The Inuit: Exploration II

 

Frobisher´s voyages were followed by others which failed too. Many of those who tried and failed in the seventeenth century gave their names to the Islands and Straits of the Canadian Arctic. By the end of the eighteenth century, Europeans had many contacts with the Inuit. The Inuit got European goods - such as metal goods - in exchange for their furs. Despite this contact, many Inuit continued the same lifestyle they had lived for centuries. Many European ideas and inventions were little use in the Arctic.

 

Relations between the two sides were generally good:

 

The discovery of the American North by Europeans was generally peaceful.

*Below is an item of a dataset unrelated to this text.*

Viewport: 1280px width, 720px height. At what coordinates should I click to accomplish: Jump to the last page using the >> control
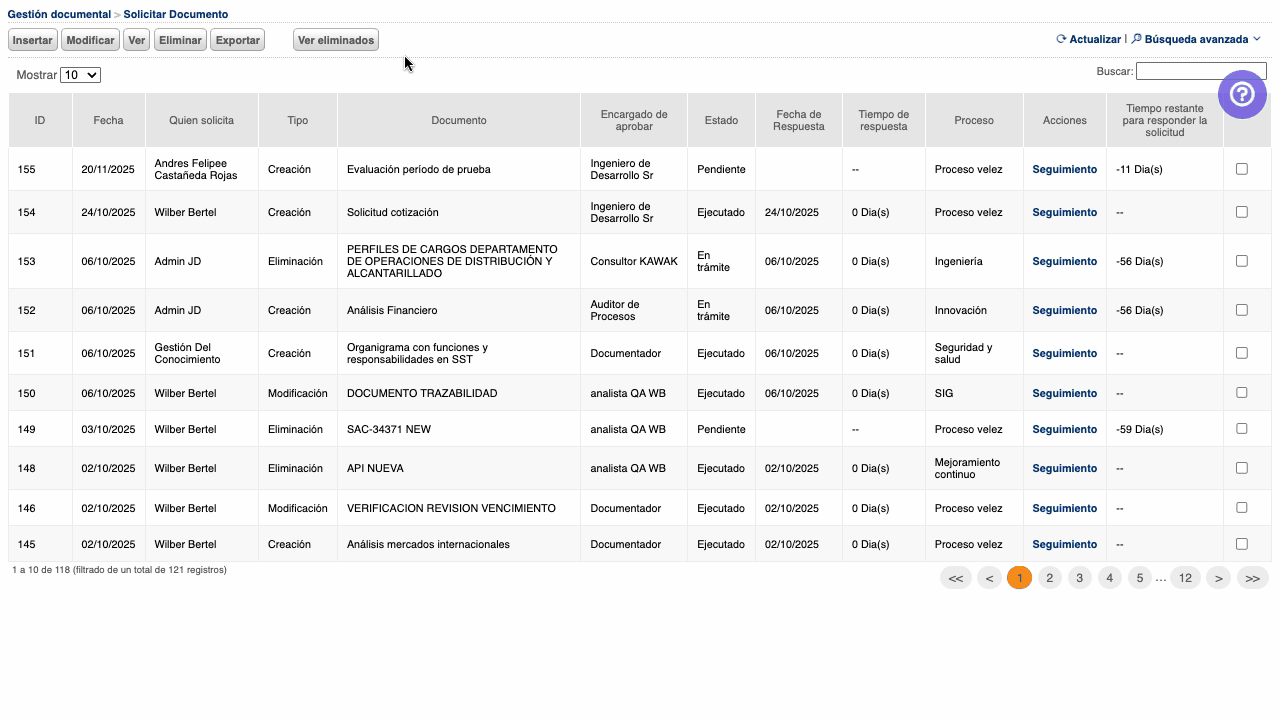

It was seldom spoilt by the suspicion, hatred, and murder in other parts of the New World.

 

(L.H. Neatby: Handbook of North American Indians Volume V, 1984)

 

Why did the Europeans not try to conquer the Inuit?

 

The Inuit immediately used every European idea that could be useful to their way of life. The Europeans, on the other hand, thought that they were superior. So they learnt nothing at all from them.

 

(W. Herbert: Eskimos, 1976)

 

Other reasons are:

 

- The climate was too difficult and unpleasant.

- The area contained little that was valuable to Europeans.

- The people were too spread out to be a threat to European traders.

 

As for the Northwest passage, it was not discovered by Europeans until the 1850s. It was first crossed between 1903 and 1906.

 

James Green: Native peoples of the Americas; Oxford University Press, 1993, page 54 f.